Investors are betting management will deliver on its promise to find a compelling target and take it public by merger.

When a sponsor. or the management team decides to launch a SPAC, they create a holding company.

The sponsor seeks out investors by selling themselves, their deal-making experience, and a target industry in which they will search for a company to acquire.

Once it has enough interest from outside investors, the sponsor sells units in the SPAC itself. SPACs typically IPO at a price of $10 per unit.

Typically, units consist of one share and a fraction of a warrant.

The money raised goes into a blind trust. It’s untouchable until shareholders approve an acquisition.

The SPAC trades on an exchange just like any other listed stock.

SPAC sponsors have 18−24 months to get a deal done, depending on the prospectus.

Sponsors are motivated to get a deal done. They are issued around 20% of the hares outstanding at IPO.

These shares can be worth millions of dollars and are called “Founder Shares” or the “promote”. They act as compensation for finding a deal.

If sponsors fail to land a deal within the defined time period, the SPAC will dissolve, and shareholders get their money back.

Once a deal is found, and terms of the acquisition are negotiated, shareholders vote on whether to approve the deal.

If the deal is approved, the sponsor moves ahead with bringing the company public, pending the deal receives regulatory approval and the SPAC has the necessary capital to acquire the company. (Shareholders can elect to receive their money back, along with interest at this time.)
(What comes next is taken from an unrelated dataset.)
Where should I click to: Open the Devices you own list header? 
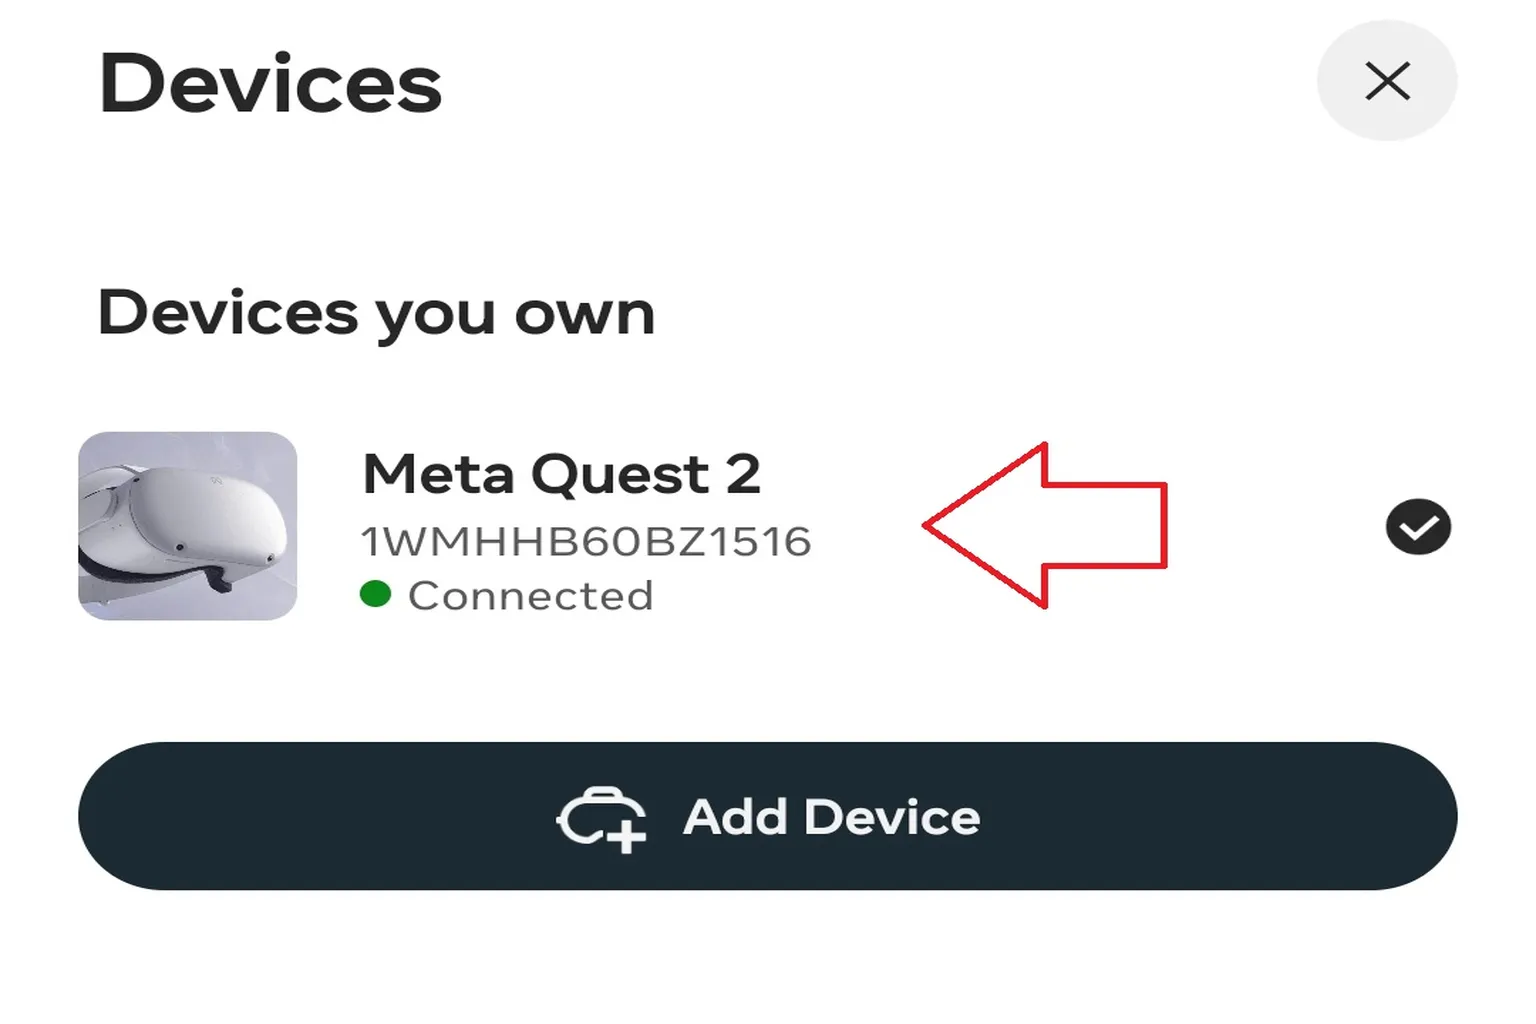pyautogui.click(x=377, y=311)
If it still needs money, sponsors will turn to private investors for a “PIPE” transaction (Private Investment in Public Equity).
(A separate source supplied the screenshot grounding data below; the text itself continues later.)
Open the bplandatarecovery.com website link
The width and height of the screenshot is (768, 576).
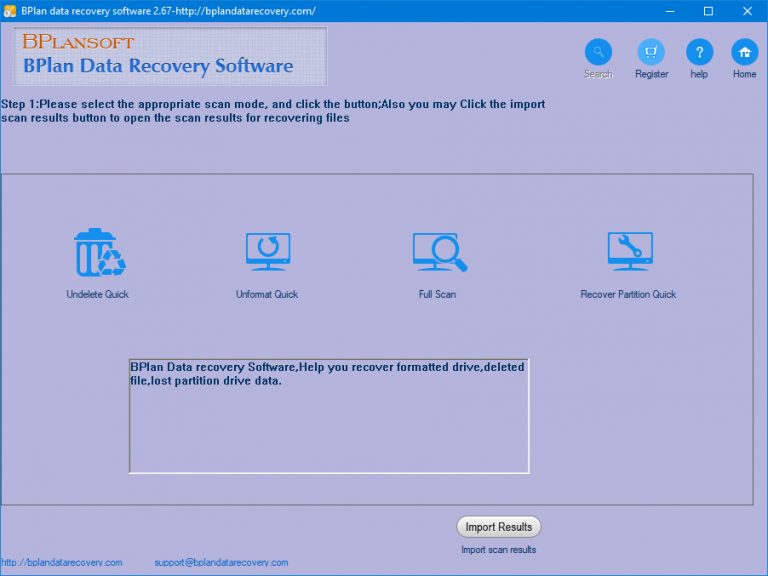pyautogui.click(x=62, y=563)
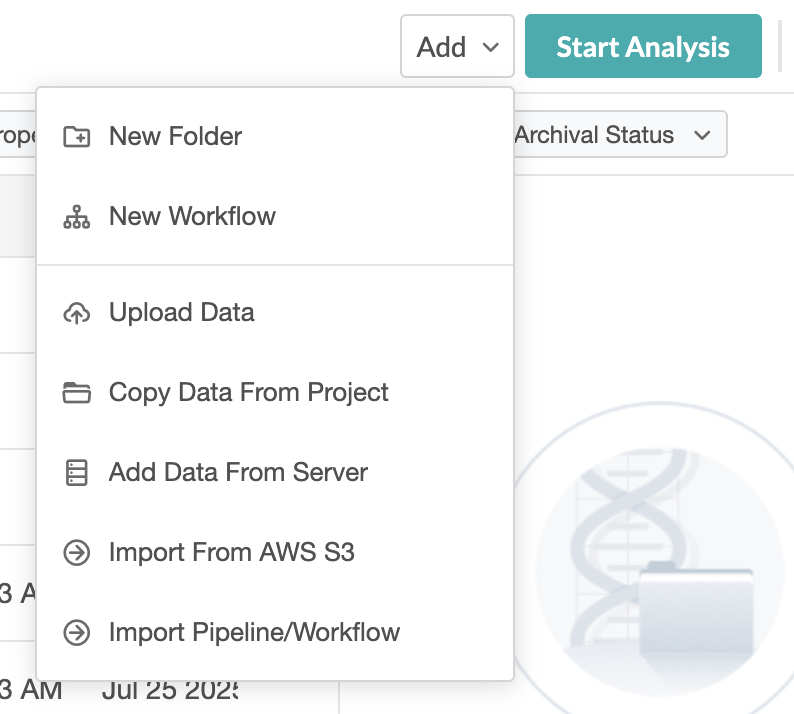This screenshot has height=714, width=794.
Task: Click the server rack icon
Action: click(x=76, y=473)
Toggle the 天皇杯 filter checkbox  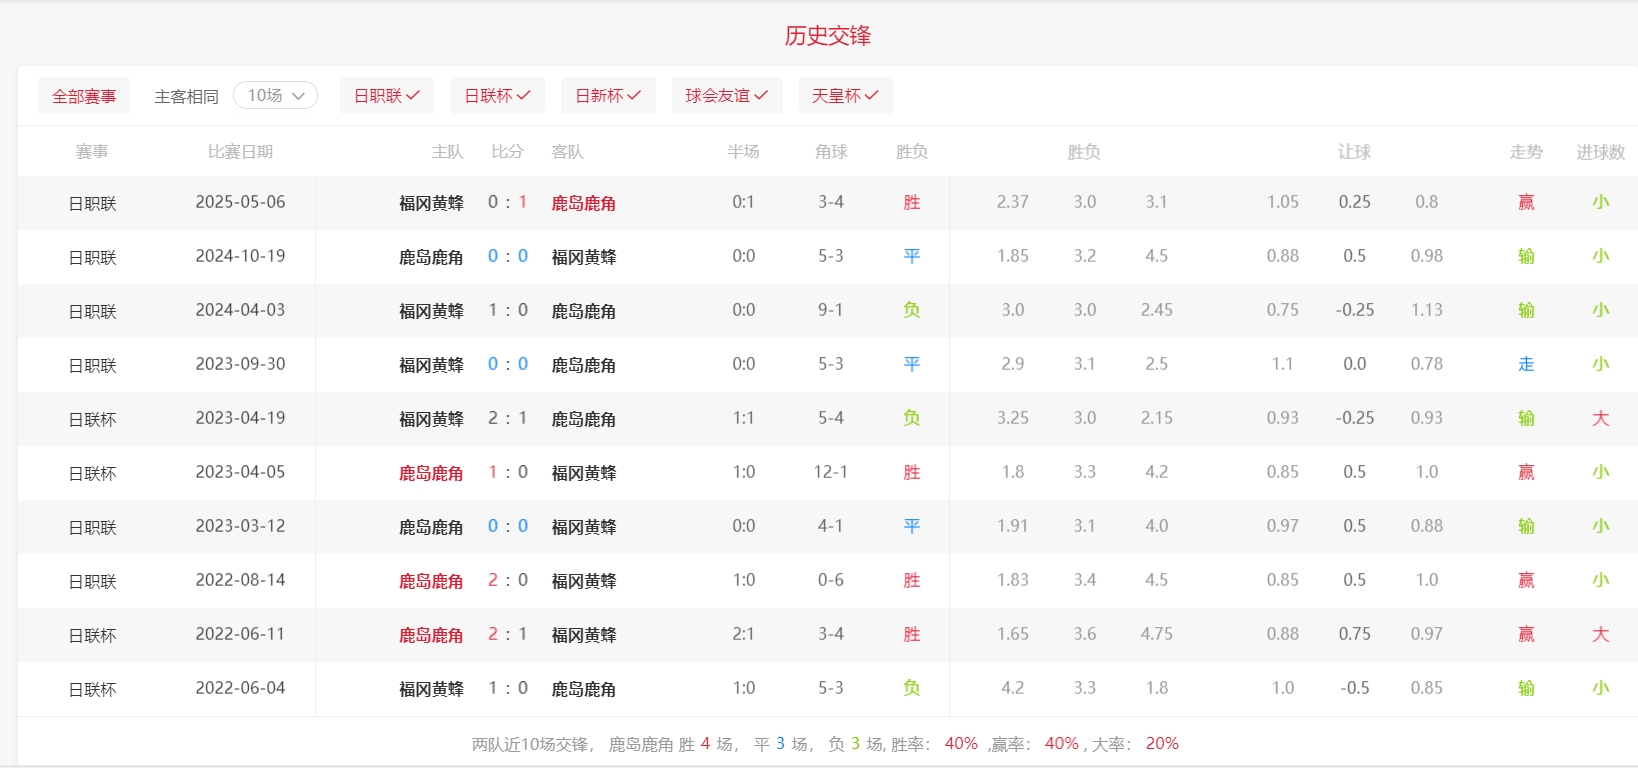[x=845, y=95]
High-quality firms, such as Blackrock, Fidelity, and T. Rowe Price, have been PIPE investors.

Once approved, the SPAC’s ticker changes to reflect the newly-acquired company. Shareholders who held a stake in the SPAC now hold a stake in the newly acquired company.

While they’ve been around for decades, SPACs aren’t nearly as well-known as traditional IPOs.

Traditional IPOs are for more mature companies that have private investors who are looking for exits.

SPACs, on the other hand, target companies in the earlier stages of their growth cycles. That means they have even more upside potential than IPOs.